**Activity 1:** Write out every bold-style section heading in the text on Kenya's green fiscal policy, in the order they appear.
**Activity 2:** Carry on the text on Kenya's green fiscal policy past its last sentence, adding the next part in the same style.

**Selected text:**
Polluter-pays principle
The policy will provide ways of allocating the costs of pollution prevention and control to polluters to encourage the rational use of scarce environmental resources by evoking the Polluter Pays Principle.
Monitoring, evaluation and learning
The policy and its individual actions will have their impacts closely monitored and periodically evaluated so that lessons can be drawn that will enhance their effectiveness over time, responding to an evolving market context.
Coherence
The individual actions developed under this policy will be additional. There will be a focus on both ensuring that all policies are aligned to achieve the same objective, and on avoiding unnecessary policy duplication or overlap.
Consultative
The policy and its individual actions are developed in a consultative manner, drawing on the full range of expertise within Kenya and internationally, allowing those who will be both positively and negatively affected by potential changes to express their perspective and to have an opportunity to suggest improvements.
Inclusiveness
The policy and its actions will promote the participation of private investors and communities, including small-, medium- and large-scale enterprises. This will, in turn, support the Government’s employment and wealth-creation initiatives.
Transparency and accountability
Spending on green fiscal policies and any revenues raised will be managed in line with the provisions of the Constitution of Kenya and the Public Finance Management Act (2012) on sound public expenditures management.

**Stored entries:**
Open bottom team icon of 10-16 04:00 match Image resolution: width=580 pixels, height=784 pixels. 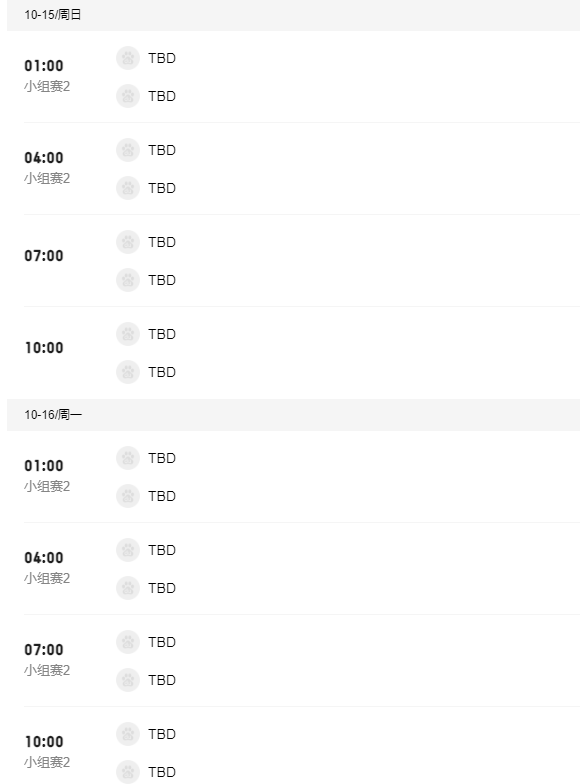(128, 588)
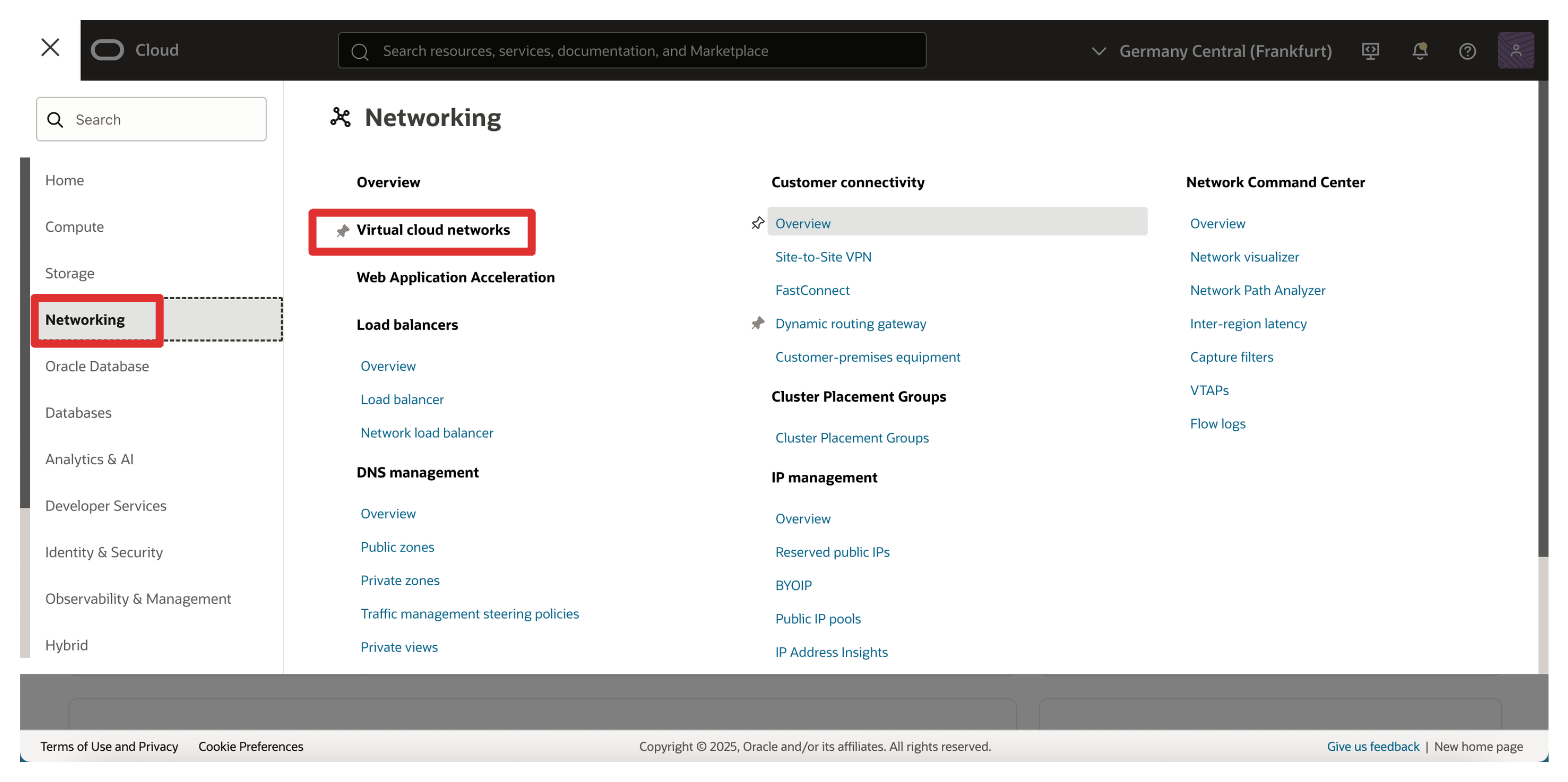
Task: Click the right-side vertical scrollbar
Action: click(1542, 300)
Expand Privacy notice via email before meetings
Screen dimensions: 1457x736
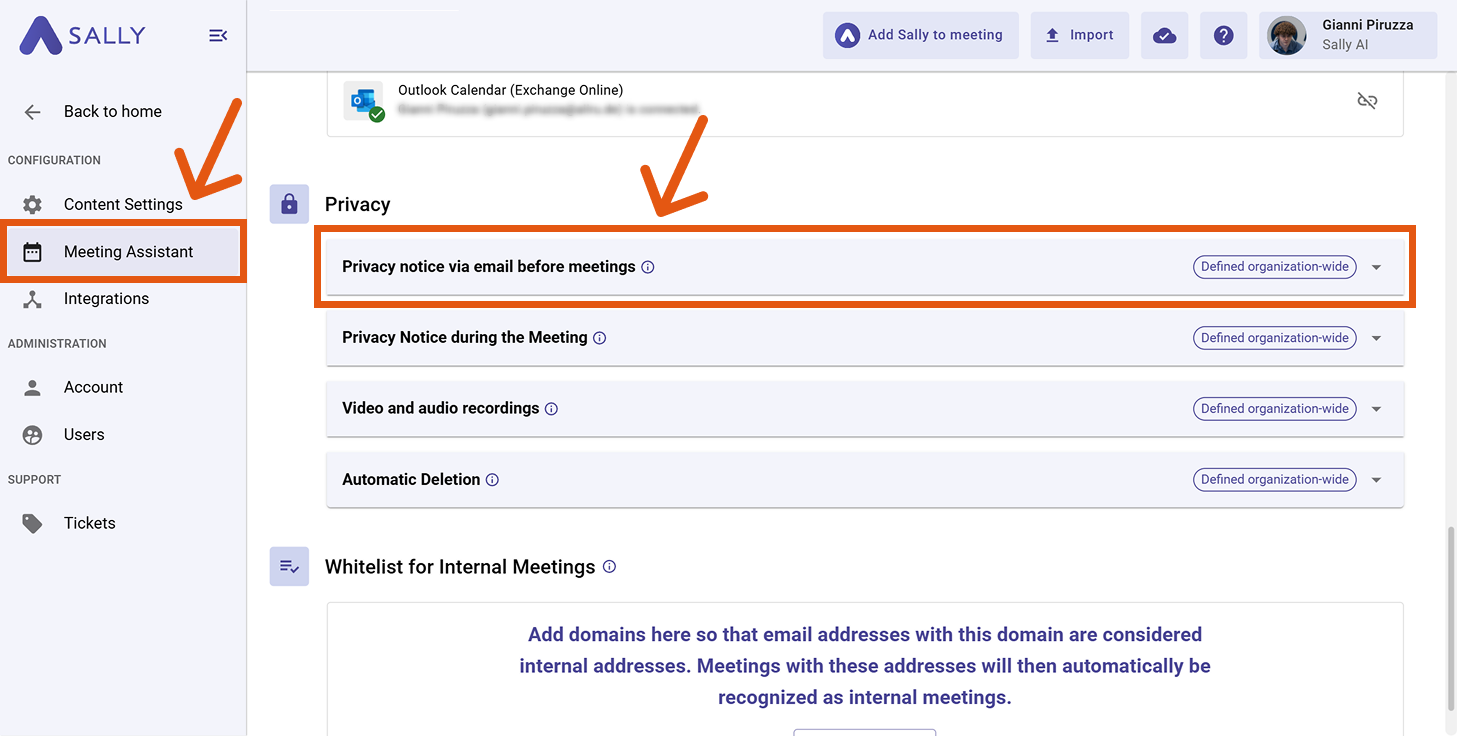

**Answer area 1:**
Polluter-pays principle
Monitoring, evaluation and learning
Coherence
Consultative
Inclusiveness
Transparency and accountability

**Answer area 2:**
Equity
The policy and its individual actions will promote reallocation and redistribution of resources while taking cognizance of the needs of the most vulnerable sectors and members of society.
Cross-cutting issues
The following have been identified as cross-cutting issues that are critical in the implementation of the policy framework:
Carbon tax – the draft policy mandates that the National Treasury with the role of designing and presenting a proposal for carbon tax through the annual government budget. This should include the carbon tax rate, coverage, and how to allocate revenues that will be raised as well as how the country will ensure it remains competitive. This will help reduce Green House Gas (GHG) emissions and also to provide a revenue stream that can be used to meet broader government objectives.
Green fiscal actions to reduce emissions
The draft green fiscal policy incentives framework has identified policy actions that are of interest to the Government of Kenya. Specific fiscal policies and actions are required for specific sectors. It follows that the policy actions are tailored towards the identified sectors.
These are as highlighted below:
Disaster risk management
To mitigate against adverse climatic conditions, the policy proposes the development of insurance products to augment existing crop and livestock insurance, allocate additional funding for climate information services, establish a compensation fund for victims of climate impacts and the devolution of meteorological services to the County level.
Water and the blue economy
The proposed policy actions touching on this include measures geared towards reduction of acquisition cost of water harvesting, storage and flood mitigation infrastructure; funding of research into utilization on invasive species. It also proposes to impose tax measures on large scale fishing companies and trawlers to enhance sustainable fishing.
Health and sanitation
To combat climate related health risks, the draft policy proposes to develop grants for bio control of mosquitoes and organic pesticides, impose a higher financial penalty for improper waste disposal and exempt from tax the importation of energy efficient medical equipment.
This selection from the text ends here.